Education

No-tech math month: why screens kept slowing students down

ed-tech pause – A Colorado teacher paused ed-tech in class and found fewer distractions, clearer student thinking, and tougher—but stronger—teaching routines.

Leadville, Colorado — a seventh-grade math teacher decided to run what looked, at first, like a simple experiment: remove screens for an entire month and see what changed.

His name is Dylan Kane, and his results are stirring debate far beyond his classroom.. Kane says dropping ed-tech didn’t make lessons easier; it made them harder in the day-to-day sense.. Yet the trade-off—more live discussion. fewer “screen problems. ” and a closer read on student thinking—may be exactly why his no-tech approach worked.

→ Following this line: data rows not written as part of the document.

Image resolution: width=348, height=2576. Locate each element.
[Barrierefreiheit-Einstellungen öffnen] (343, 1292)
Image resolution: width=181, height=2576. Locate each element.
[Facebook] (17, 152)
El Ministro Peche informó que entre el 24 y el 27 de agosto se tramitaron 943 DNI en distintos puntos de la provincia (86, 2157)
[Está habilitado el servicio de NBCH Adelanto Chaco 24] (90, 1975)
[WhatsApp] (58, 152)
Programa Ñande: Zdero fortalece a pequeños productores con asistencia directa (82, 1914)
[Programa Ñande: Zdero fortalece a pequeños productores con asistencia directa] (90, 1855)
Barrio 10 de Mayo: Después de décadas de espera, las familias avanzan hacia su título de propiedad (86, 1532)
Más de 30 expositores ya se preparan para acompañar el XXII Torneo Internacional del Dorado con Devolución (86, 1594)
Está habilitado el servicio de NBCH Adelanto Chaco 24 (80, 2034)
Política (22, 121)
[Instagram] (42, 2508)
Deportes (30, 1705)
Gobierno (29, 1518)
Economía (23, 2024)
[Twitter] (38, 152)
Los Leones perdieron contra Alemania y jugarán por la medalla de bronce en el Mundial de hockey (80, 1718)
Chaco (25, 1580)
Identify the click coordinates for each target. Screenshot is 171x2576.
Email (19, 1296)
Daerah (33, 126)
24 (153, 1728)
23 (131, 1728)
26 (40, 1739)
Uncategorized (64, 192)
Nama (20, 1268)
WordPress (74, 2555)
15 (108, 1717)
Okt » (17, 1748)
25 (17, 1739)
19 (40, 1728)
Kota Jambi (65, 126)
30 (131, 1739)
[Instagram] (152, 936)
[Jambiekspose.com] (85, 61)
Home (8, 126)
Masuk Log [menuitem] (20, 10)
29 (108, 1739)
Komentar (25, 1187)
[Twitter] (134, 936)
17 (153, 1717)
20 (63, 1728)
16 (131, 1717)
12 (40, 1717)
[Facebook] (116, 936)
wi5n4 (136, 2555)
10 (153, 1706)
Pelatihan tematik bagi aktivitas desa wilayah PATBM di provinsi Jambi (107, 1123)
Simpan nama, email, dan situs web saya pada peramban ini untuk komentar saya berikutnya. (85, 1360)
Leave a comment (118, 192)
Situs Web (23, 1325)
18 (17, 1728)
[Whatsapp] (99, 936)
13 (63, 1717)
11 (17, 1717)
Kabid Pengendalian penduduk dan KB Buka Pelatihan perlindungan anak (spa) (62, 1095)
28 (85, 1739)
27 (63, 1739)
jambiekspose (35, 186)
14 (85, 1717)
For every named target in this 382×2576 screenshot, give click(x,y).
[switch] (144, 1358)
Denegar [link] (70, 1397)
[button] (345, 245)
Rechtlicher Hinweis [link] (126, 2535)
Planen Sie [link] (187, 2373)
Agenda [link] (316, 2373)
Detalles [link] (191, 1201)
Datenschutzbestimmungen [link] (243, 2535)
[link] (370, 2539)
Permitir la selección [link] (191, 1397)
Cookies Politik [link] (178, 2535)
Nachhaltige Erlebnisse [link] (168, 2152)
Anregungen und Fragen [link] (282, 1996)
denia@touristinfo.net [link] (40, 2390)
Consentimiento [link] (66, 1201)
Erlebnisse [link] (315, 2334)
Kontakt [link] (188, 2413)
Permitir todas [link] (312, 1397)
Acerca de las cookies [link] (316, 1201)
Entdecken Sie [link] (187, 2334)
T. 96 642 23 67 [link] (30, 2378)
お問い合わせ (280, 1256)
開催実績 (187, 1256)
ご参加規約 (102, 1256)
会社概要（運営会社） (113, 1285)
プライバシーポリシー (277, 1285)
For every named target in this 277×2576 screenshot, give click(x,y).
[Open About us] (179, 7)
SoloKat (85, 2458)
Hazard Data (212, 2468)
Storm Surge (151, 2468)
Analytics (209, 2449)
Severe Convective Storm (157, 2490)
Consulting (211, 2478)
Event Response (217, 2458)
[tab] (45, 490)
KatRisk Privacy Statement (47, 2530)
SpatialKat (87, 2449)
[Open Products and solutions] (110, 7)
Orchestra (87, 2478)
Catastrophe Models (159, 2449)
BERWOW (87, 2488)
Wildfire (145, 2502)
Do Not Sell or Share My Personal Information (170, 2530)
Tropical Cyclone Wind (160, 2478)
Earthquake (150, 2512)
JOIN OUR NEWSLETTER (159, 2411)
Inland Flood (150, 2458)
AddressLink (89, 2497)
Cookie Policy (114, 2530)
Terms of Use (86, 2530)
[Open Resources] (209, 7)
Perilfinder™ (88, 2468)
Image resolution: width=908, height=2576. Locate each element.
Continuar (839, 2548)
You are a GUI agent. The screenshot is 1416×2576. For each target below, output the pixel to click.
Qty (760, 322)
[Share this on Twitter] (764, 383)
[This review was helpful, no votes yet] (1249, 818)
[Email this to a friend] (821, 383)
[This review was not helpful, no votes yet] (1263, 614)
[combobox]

A classroom built on paper instead of Chromebooks

But after reading a critique of ed-tech, Kane paused and asked a blunt question: if he had repeated the same technology habits “for a bunch of years” without much reflection, what would happen if he broke the pattern? For January, he went cold turkey.

What changed when screens disappeared

With screens removed, Kane shifted activities from independent online work to interactive whole-class moments.. Instead of assigning practice tasks for students to complete quietly. he brought more questions front-and-center and used mini-whiteboards so students could answer and revise in real time.. He describes the classroom as “more nimble. ” because he no longer had to manage the rhythm of getting devices out. setting up logins. and closing screens at the right time.

Another reported change was psychological and social.. Kane saw a slight increase in student effort, especially among learners who sometimes hide behind devices when math feels uncomfortable.. Screens, he argues, can separate students into “little worlds,” making it easier to look busy without engaging deeply.

The data problem—and why paper showed more

In contrast, Kane felt more connected to confusion as it emerged.. With pencil and paper. he could watch where students got stuck. interpret their mistakes more directly. and adjust instruction without wading through dashboards.. For educators. this is a core tension: the more information a system collects. the less usable it may be in the moment you need a response.

Student feedback wasn’t unanimous

A particularly telling detail is that some students described Chromebook work as “easier,” partly because handwriting requires more effort.. Kane suggests that effort might be valuable, not just punishing—learning can deepen when students have to actively construct answers.. But he also acknowledges the downside: screens can provide immediate feedback that students rely on.. Without it, learners may get stuck longer or fall into frustration.

Kane’s view is nuanced. He doesn’t claim immediate feedback is always bad. Instead, he argues that in some situations, delayed feedback may actually support stronger thinking—especially when students have to reason rather than correct instantly.

The cost teachers pay for going back

Yet Kane says he’s benefited from that effort. Paper-based assessment led students to engage more with their mistakes, using errors as learning rather than treating assessment as a quick verdict.

Misryoum also sees a policy angle here.. Kane notes that Colorado law and state rubrics expect technology integration.. During an observation, he says certain items in the rubric related to tech were left blank.. He wasn’t overly concerned about the impact on his evaluation. but his point underscores how deeply ed-tech has been woven into expectations—not just classroom practice.

What this could mean for the next wave of learning tools

Instead. his story suggests a more practical editorial lesson for schools: the question may not be whether technology belongs in classrooms. but whether it helps teachers maintain autonomy and responsiveness to student needs.. Kane believes some tools act like a crutch—shifting the burden of teaching onto software while narrowing what teachers can shape in real time.

In a learning environment where students need clarity. feedback. and engagement. Misryoum argues that the most effective approach may look less like “more screens” or “fewer screens. ” and more like deliberate choices.. Kane’s experiment shows what happens when those choices turn toward live discussion, visible thinking, and fewer interruptions.. For one month in one math classroom, that shift made the work harder—then, in his view, made it stronger.